◆ How to complete this task ◆
Please copy out the entries below exactly, beginning with the line that contains "808x434 pixels. Task: Switch" and ending with the line that contains "Click the attach", and include nothing outside that span.

◆ Record excerpts ◆
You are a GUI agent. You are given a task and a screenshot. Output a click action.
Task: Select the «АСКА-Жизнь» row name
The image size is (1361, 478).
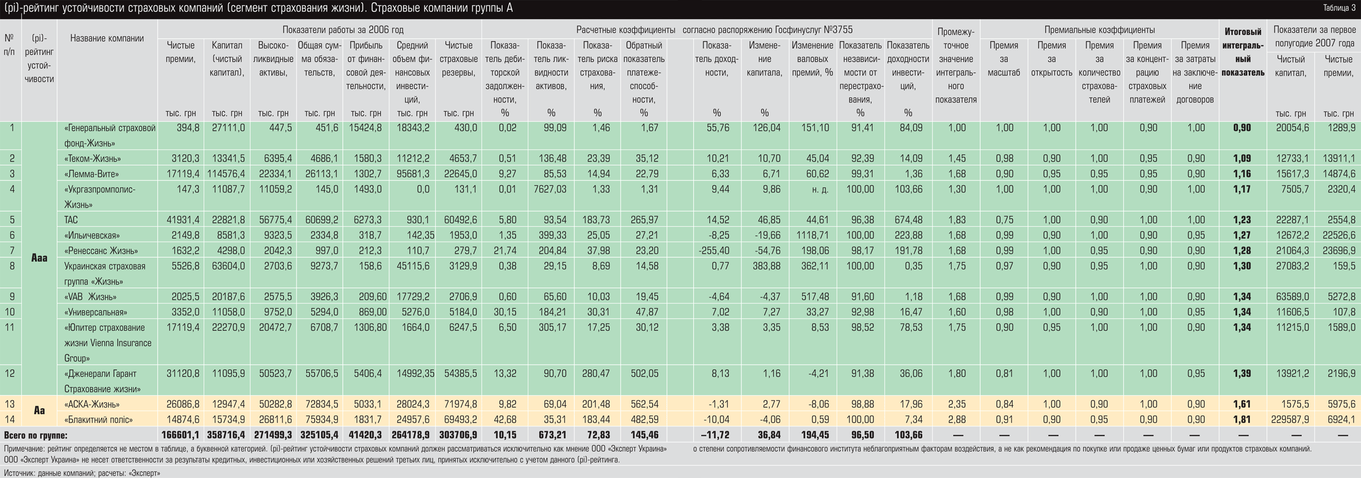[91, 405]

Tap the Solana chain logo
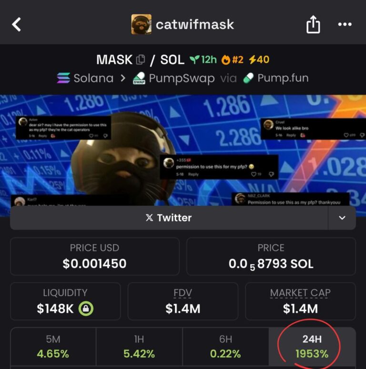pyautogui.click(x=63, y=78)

==

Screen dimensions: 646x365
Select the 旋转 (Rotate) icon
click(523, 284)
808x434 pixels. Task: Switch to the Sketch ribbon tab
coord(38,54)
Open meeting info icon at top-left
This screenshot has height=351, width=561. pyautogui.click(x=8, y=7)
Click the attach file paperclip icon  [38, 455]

◆ Response box ◆
808x434 pixels. Task: Switch to the Sketch ribbon tab
coord(38,54)
Open meeting info icon at top-left
This screenshot has height=351, width=561. pyautogui.click(x=8, y=7)
Click the attach file paperclip icon  [38, 455]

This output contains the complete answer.